Your assignment: Should a picture appear anywhere in the data, omit it and copy everything else exactly.

Input Start Marker

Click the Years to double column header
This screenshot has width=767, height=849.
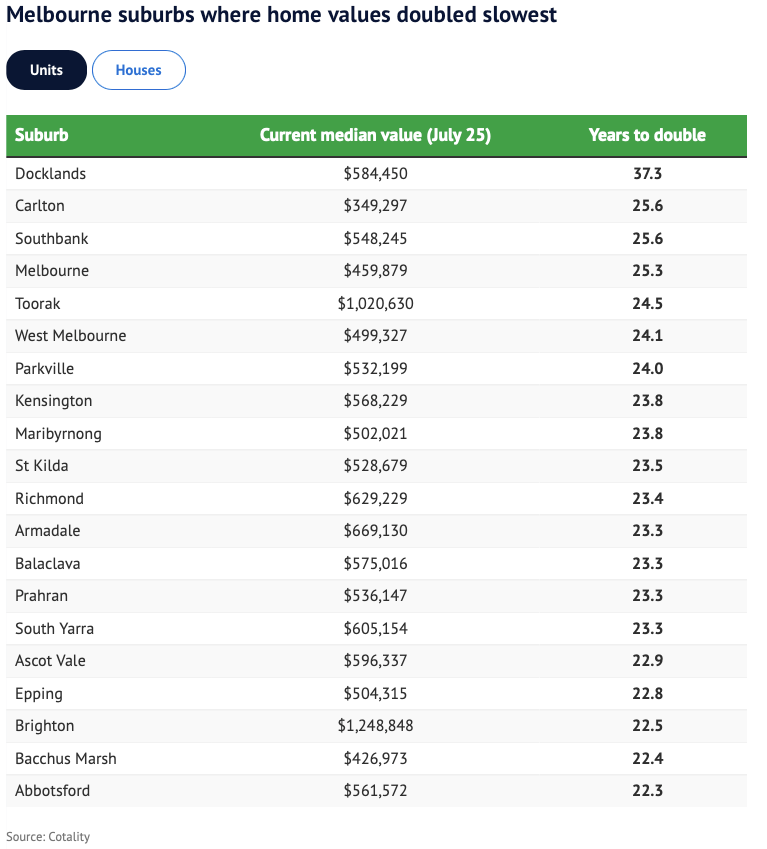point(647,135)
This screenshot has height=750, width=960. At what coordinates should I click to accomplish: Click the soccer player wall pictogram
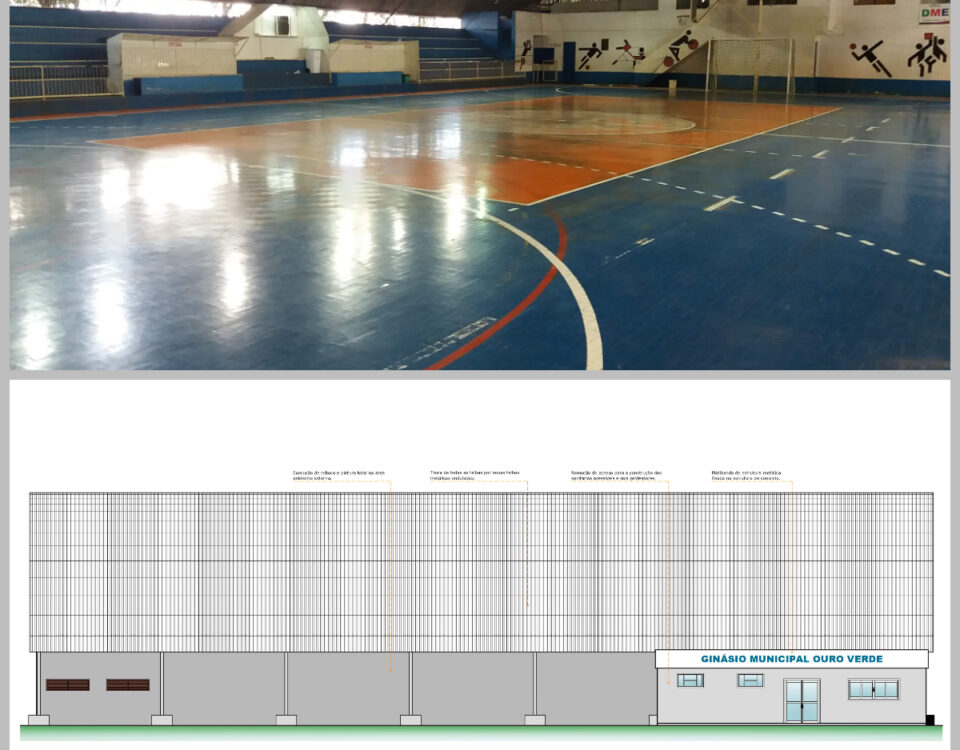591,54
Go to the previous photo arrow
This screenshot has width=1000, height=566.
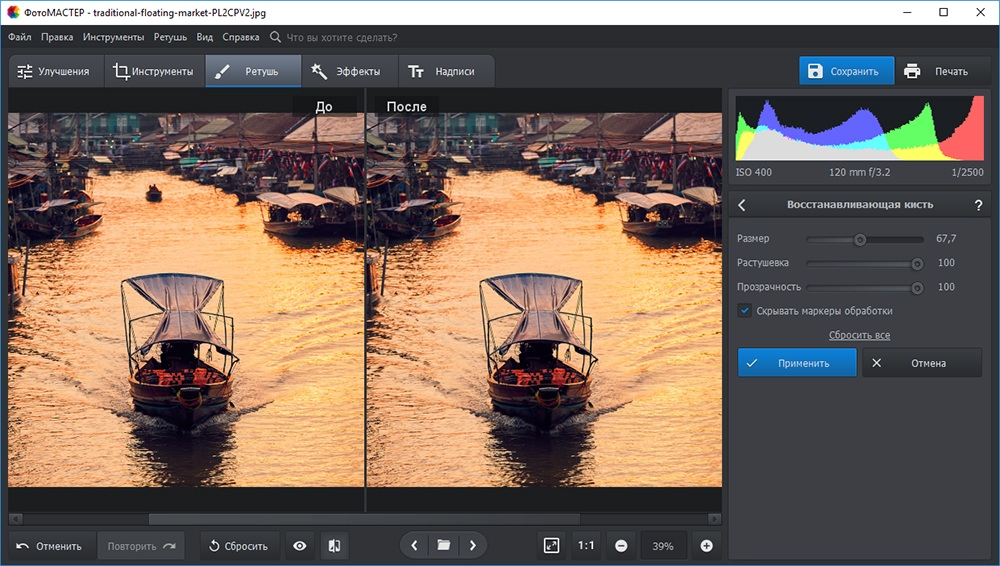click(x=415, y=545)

Input End Marker

Exercise response:
Click the Years to double column header
This screenshot has width=767, height=849.
point(647,135)
This screenshot has height=750, width=960. At what coordinates should I click to accomplish: Click the soccer player wall pictogram
591,54
Go to the previous photo arrow
This screenshot has width=1000, height=566.
click(x=415, y=545)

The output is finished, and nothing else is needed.